>>>>>

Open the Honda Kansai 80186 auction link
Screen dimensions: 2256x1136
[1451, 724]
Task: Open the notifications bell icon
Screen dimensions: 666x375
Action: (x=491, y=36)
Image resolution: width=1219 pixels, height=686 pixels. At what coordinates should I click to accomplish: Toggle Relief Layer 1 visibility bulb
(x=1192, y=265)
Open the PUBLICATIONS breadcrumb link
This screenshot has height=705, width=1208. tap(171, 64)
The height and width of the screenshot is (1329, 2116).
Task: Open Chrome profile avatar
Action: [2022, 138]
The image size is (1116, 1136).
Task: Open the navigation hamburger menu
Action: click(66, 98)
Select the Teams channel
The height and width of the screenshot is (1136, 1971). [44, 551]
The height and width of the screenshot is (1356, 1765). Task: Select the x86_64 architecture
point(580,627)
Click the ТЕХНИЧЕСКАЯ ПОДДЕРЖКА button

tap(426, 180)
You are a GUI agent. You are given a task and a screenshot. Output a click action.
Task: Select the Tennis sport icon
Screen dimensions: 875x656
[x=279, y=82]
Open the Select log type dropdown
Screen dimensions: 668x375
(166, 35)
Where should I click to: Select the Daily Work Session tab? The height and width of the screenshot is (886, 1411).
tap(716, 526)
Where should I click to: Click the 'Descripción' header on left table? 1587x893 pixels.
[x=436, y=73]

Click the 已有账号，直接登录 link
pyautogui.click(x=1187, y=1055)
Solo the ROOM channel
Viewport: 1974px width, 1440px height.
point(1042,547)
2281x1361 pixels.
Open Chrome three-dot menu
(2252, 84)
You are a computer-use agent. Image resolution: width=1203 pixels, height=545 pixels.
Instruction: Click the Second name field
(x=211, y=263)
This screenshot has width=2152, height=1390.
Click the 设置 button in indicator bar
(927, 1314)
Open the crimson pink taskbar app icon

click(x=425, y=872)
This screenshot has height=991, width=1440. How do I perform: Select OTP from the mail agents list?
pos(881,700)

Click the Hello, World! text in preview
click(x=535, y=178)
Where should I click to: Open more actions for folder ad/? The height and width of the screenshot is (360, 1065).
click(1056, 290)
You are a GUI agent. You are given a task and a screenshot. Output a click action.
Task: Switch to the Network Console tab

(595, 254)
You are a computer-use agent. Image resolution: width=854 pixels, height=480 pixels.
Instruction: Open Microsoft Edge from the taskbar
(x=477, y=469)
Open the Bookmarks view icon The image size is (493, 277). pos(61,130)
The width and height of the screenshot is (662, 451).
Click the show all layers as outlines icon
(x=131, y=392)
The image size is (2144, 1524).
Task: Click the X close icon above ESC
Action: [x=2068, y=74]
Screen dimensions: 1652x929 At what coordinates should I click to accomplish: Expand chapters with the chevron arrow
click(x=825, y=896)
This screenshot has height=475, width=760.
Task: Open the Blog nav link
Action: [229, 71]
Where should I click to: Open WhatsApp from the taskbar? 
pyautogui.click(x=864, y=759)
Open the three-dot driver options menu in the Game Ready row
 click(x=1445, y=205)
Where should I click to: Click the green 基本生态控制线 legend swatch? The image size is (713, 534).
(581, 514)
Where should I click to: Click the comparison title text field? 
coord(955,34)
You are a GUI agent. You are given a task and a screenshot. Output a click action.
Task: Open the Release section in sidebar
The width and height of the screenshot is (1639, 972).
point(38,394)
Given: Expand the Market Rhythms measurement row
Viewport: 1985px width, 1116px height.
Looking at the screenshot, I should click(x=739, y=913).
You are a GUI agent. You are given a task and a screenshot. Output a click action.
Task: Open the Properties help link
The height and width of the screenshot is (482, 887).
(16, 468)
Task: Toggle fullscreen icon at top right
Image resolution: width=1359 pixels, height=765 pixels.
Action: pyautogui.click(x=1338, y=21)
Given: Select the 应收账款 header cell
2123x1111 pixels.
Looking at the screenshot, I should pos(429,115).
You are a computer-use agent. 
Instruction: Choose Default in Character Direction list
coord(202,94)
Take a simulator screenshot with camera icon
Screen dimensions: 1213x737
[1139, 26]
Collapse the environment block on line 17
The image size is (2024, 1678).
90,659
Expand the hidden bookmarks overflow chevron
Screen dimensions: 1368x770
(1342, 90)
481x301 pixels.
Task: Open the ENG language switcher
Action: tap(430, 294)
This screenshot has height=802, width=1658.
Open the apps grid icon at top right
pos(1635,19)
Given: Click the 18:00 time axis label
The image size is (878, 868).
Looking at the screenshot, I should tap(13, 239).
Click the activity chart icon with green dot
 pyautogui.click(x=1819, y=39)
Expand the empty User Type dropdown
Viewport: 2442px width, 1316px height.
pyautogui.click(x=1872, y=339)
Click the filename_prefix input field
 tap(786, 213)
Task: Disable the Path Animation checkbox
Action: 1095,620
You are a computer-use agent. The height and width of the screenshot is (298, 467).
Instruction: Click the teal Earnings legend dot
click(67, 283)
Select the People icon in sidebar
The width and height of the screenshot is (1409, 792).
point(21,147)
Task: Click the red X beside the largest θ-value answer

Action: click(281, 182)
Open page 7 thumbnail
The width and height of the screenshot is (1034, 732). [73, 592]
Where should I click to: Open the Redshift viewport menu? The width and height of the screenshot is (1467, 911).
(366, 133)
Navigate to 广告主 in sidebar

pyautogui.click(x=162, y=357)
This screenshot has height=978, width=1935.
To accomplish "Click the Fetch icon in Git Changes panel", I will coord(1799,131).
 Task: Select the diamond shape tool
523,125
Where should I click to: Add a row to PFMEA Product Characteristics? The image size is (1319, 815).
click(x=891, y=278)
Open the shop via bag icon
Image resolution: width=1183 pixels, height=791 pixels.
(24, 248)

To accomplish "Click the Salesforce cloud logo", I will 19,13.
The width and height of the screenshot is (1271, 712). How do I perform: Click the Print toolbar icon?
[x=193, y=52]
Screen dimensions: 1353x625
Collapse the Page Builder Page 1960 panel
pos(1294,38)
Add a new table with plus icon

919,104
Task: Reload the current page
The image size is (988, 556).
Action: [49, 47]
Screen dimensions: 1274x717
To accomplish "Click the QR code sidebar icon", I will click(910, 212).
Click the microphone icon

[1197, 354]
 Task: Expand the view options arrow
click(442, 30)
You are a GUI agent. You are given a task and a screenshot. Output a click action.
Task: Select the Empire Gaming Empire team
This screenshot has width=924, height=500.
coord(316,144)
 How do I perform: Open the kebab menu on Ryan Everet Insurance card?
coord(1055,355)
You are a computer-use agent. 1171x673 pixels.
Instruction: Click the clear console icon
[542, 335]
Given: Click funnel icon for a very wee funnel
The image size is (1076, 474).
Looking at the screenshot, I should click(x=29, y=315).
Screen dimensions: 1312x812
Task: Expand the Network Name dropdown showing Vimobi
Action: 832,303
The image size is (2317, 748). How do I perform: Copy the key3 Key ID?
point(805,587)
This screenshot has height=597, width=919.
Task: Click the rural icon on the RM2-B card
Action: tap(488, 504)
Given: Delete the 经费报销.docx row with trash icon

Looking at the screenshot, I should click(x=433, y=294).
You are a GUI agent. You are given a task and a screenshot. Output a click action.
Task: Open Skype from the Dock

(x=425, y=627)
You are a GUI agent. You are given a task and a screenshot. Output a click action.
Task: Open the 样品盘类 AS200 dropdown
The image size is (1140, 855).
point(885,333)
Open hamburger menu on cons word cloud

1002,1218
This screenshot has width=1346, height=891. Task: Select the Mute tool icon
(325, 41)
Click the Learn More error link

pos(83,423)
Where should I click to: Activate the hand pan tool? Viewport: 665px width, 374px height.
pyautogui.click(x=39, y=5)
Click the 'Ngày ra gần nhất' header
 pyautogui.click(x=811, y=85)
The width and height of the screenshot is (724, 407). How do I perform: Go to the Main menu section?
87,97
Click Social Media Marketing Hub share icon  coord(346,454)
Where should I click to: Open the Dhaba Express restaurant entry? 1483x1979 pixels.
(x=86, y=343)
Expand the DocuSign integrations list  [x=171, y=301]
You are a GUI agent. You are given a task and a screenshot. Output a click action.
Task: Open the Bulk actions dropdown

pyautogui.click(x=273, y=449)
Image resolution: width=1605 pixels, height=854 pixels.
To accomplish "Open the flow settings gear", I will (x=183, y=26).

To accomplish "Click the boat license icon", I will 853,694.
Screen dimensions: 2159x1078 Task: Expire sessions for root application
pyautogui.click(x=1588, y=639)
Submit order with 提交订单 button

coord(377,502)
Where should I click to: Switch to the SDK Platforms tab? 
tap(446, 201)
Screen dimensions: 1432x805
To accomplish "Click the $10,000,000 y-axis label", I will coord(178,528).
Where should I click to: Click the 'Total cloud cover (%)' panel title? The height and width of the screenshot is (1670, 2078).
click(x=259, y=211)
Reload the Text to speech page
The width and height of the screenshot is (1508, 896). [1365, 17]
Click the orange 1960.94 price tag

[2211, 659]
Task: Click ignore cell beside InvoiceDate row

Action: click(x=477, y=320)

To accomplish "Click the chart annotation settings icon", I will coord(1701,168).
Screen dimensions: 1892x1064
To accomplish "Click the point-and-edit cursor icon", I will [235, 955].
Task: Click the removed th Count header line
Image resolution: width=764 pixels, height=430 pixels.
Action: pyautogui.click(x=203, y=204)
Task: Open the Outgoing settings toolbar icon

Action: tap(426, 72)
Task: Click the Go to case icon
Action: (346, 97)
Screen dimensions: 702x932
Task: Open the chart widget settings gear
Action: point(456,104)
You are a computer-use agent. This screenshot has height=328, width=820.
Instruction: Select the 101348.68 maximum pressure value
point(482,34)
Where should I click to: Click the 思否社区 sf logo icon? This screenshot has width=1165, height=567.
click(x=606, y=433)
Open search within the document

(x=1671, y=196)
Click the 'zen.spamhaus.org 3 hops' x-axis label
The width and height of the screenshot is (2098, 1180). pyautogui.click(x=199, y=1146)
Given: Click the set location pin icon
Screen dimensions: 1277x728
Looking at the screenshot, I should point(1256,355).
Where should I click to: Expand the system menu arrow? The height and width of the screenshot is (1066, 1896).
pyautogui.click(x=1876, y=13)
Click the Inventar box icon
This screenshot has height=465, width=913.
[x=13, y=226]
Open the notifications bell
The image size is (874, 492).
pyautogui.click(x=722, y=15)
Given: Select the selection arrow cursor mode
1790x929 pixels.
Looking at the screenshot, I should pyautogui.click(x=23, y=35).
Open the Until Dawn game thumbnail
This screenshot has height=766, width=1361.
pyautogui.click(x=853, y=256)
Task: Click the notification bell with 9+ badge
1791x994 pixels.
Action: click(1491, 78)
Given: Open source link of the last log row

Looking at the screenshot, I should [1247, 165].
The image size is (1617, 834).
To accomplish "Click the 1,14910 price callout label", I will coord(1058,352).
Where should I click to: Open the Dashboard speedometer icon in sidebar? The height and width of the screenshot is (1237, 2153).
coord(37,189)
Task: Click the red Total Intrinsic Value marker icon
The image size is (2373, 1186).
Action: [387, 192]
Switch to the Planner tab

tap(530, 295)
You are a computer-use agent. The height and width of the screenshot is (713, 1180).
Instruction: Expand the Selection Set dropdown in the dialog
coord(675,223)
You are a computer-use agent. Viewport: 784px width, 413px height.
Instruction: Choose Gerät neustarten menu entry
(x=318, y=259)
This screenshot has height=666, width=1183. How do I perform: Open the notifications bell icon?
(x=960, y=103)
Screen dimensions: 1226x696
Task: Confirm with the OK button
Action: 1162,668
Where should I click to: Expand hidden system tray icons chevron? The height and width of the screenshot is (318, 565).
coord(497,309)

<<<<<

▶ [EXERCISE GOAL]: Copy each line of the records containing the string "cursor".

▶ [OUTPUT OF THE EXERCISE]:
To accomplish "Click the point-and-edit cursor icon", I will [235, 955].
Given: Select the selection arrow cursor mode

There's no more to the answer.